Важнер напрасно обвиняет русского царя в инициативе реставрации Бурбонов. Из беседы Александра I с роялистом Витролем (март 1814 г.) ясно, что царь был много дальновиднее других монархов-победителей и считал, что «…республика более соответствовала бы духу французов». И позднее, в апреле, при отречении Наполеона, Александр продолжал относиться неприязненно к возможности воцарения Людовика XVIII, но его предупредила закулисная игра Талейрана.
Вряд ли можно согласиться с автором, когда она утверждает, что общество Второй реставрации было «процветающим и стабильным». Конечно, Людовик XVIII был умнее и хитрее своего преемника, Карла X, и пытался кое-как держаться на плаву, но его «бесподобная палата» и последовавшая министерская чехарда стали яркими симптомами крайней нестабильности общества, приведшей затем к третьему по счету (и окончательному) падению монархии Бурбонов.
Важнер явно преувеличивает, когда говорит о «политической прозорливости» Луи-Филиппа. «Король-гражданин» (он же «король-груша», предмет бесчисленных карикатур и памфлетов), обладая хитростью и беспримерной алчностью, вместе с тем отличался поразительным непониманием политической ситуации в стране — отсюда непрерывные катаклизмы и восстания, приведшие в конце концов «Июльскую монархию» к революции 1848 года.
Разумеется, все эти немногочисленные критические замечания отнюдь не меняют высказанного ранее отношения к книге, выход которой в серии «ЖЗЛ» является незаурядным событием.
А. П. Левандовский
Она, с одной стороны, имела обширные познания, с другой — владела магией, или, точнее и в прямом смысле, тем милым волшебством, которое состоит в умении мысленно проникать в другого человека.

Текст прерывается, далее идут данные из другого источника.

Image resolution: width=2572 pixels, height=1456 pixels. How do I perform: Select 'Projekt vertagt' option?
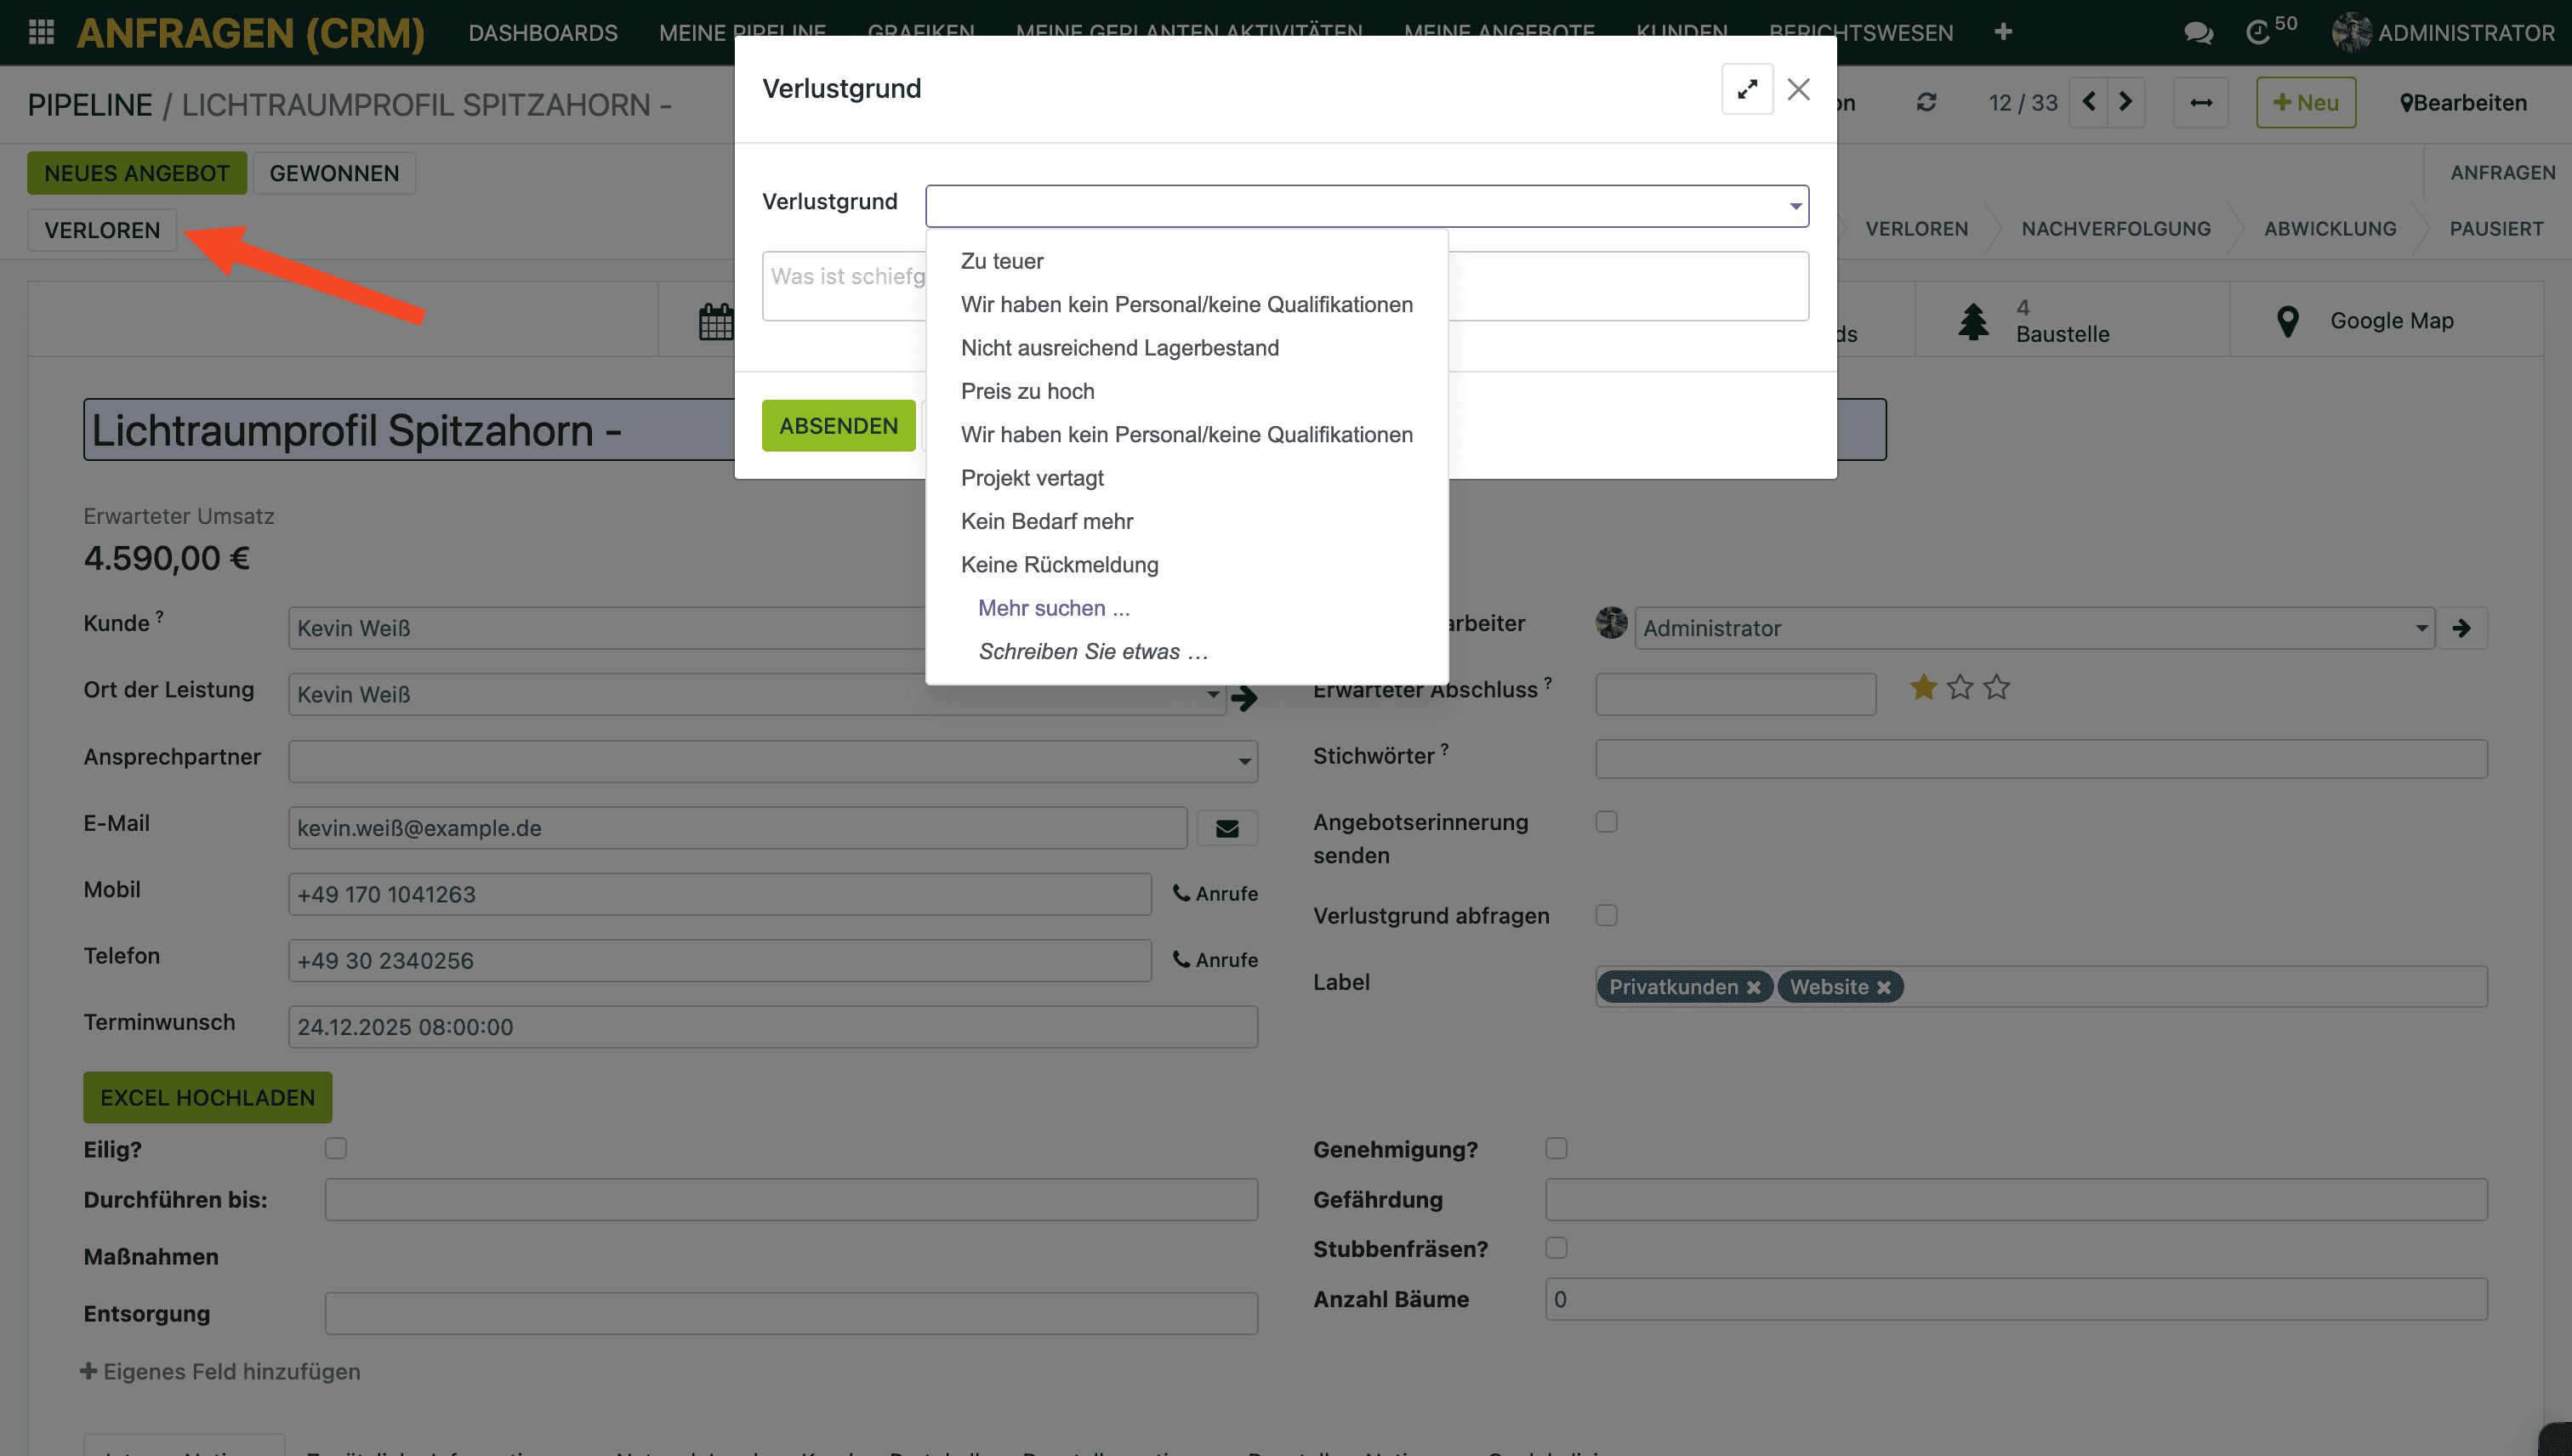(x=1032, y=478)
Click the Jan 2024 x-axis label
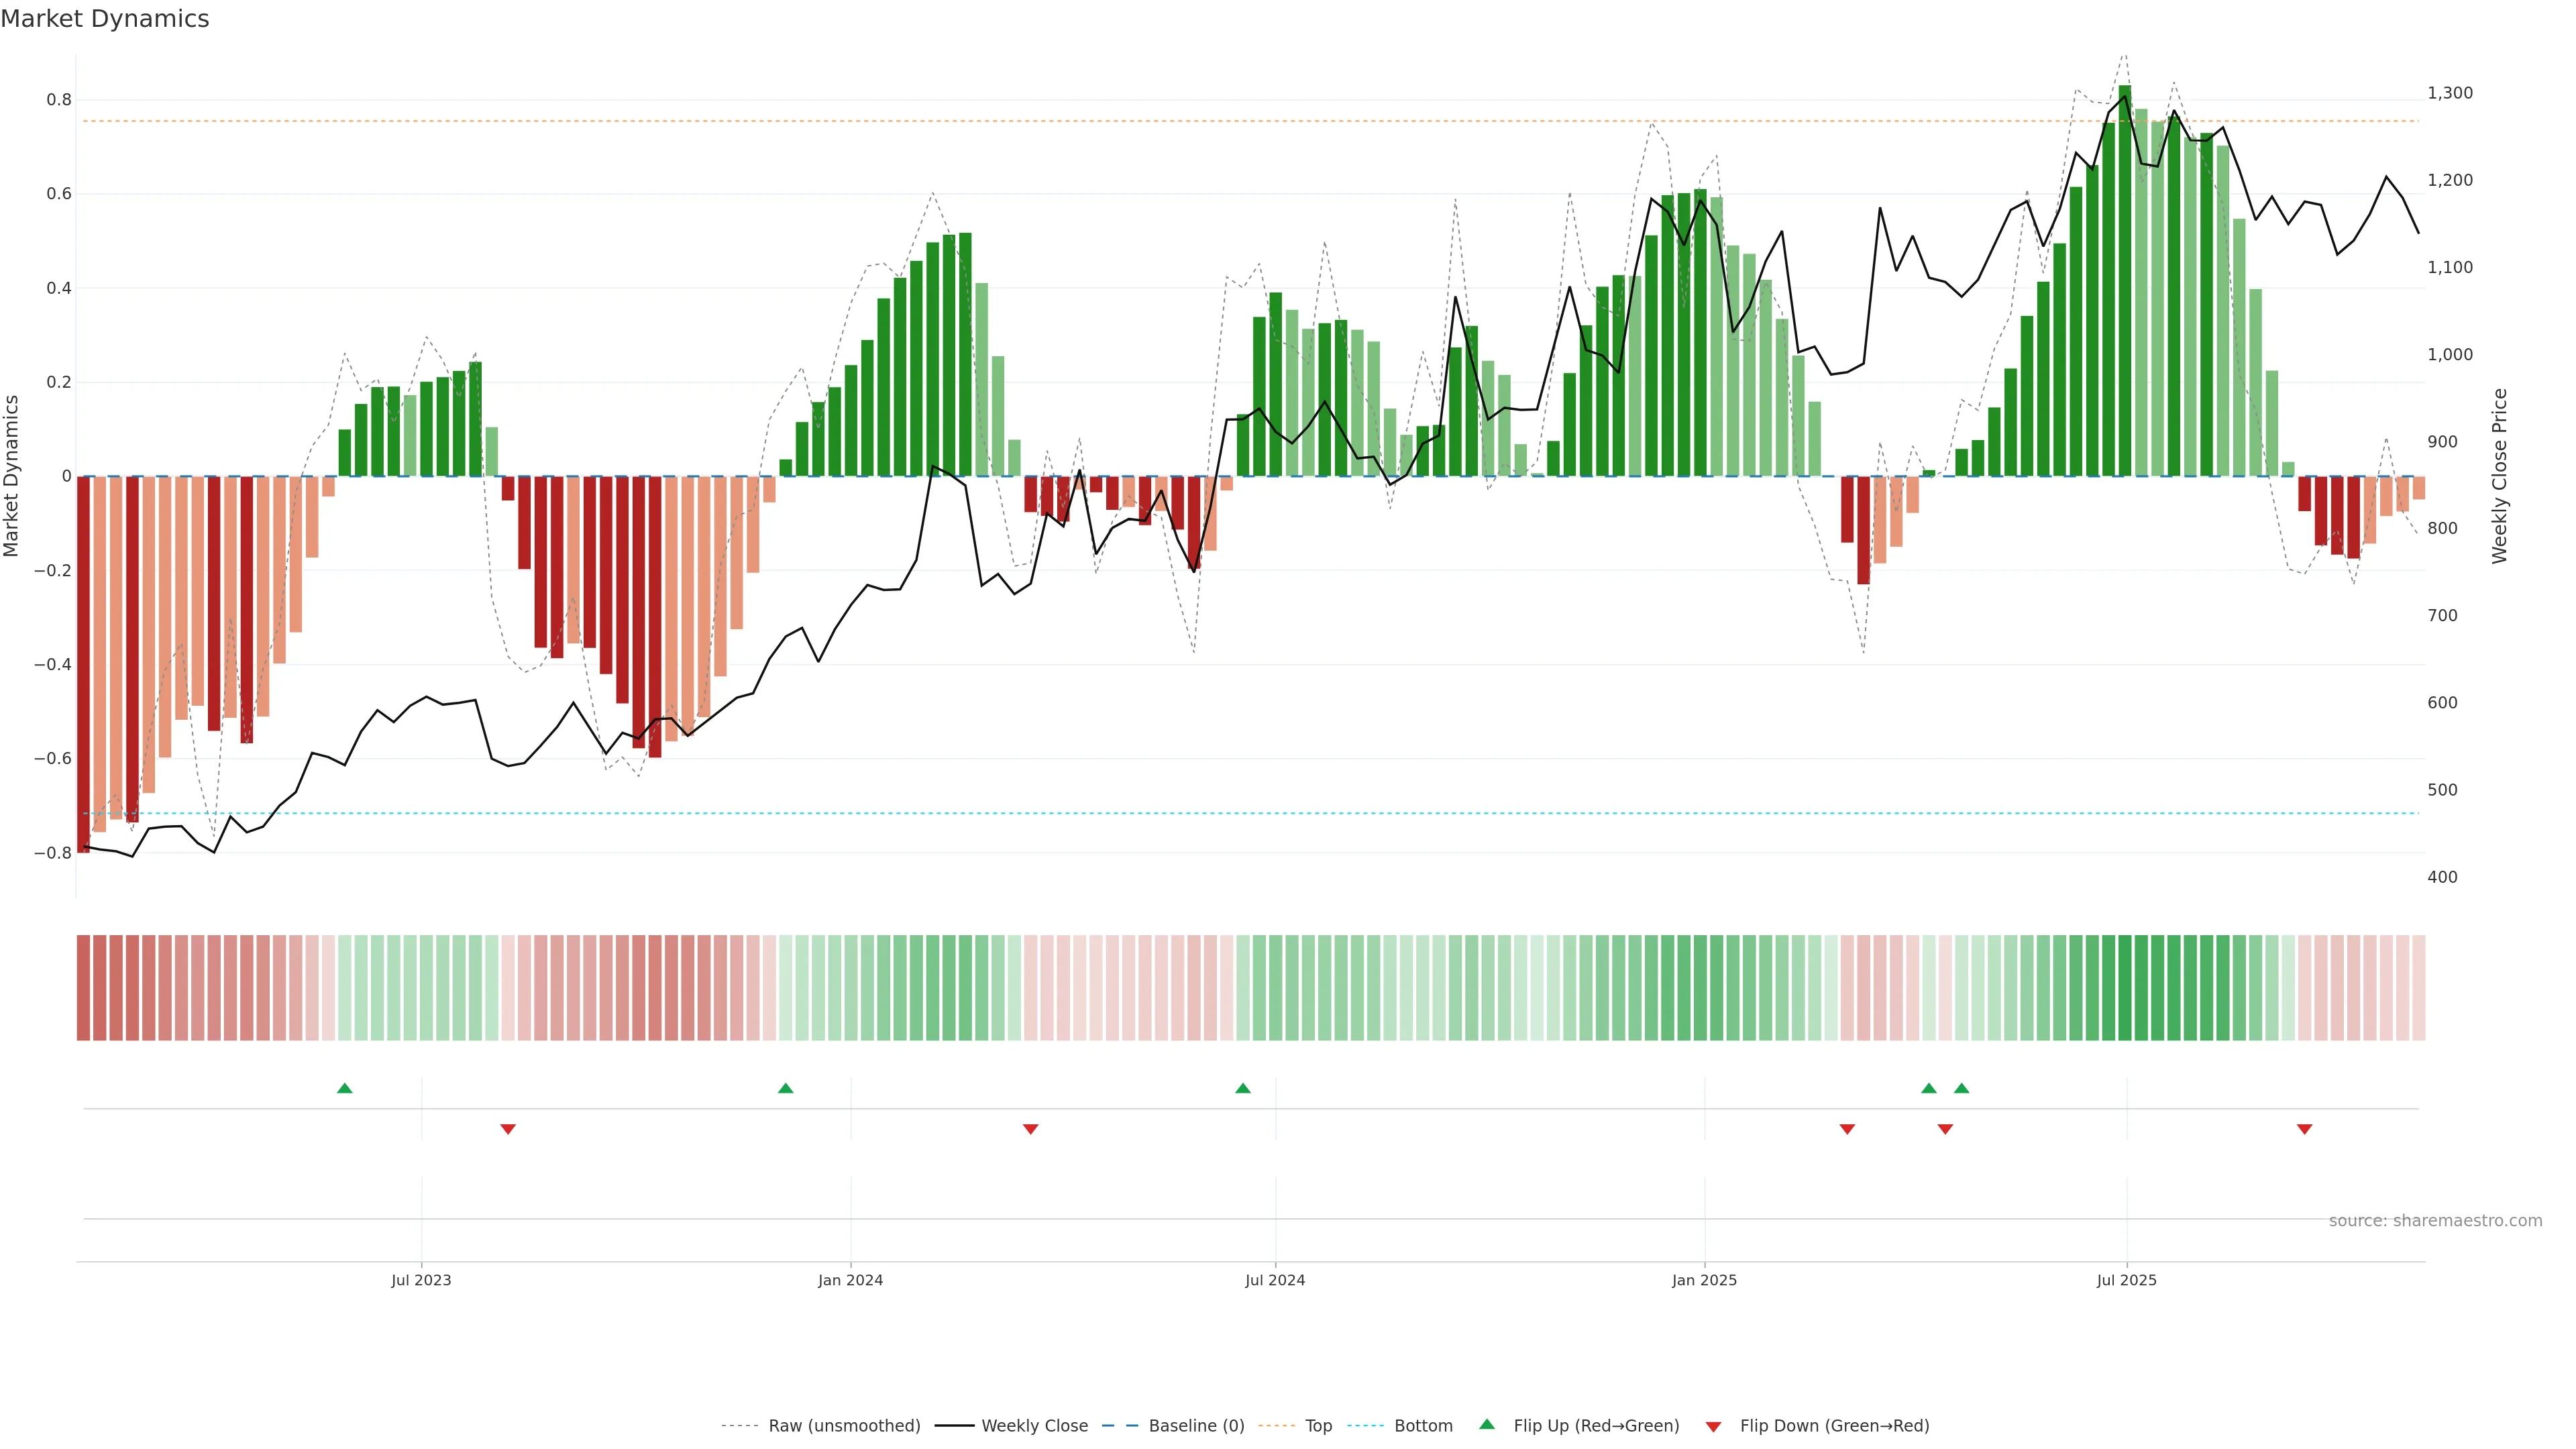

В «золотую легенду» Консульства и Империи вписаны имена трех суперзвезд, трех женщин, которые, подобно грациям, украшают собой разношерстную вереницу полубогов и героев тех времен: императрица Жозефина, упоминание о которой заставляет учащенно биться сердца, потому что она одновременно женщина, государыня и существо несчастное; г-жа де Сталь, верховная жрица разума, законченная интеллектуалка и бунтарка по отношению к власти; наконец, Жюльетта Рекамье, красавица из красавиц, чарующая своей томной белизной и собирающая вокруг себя цвет общества, людей самых разных взглядов.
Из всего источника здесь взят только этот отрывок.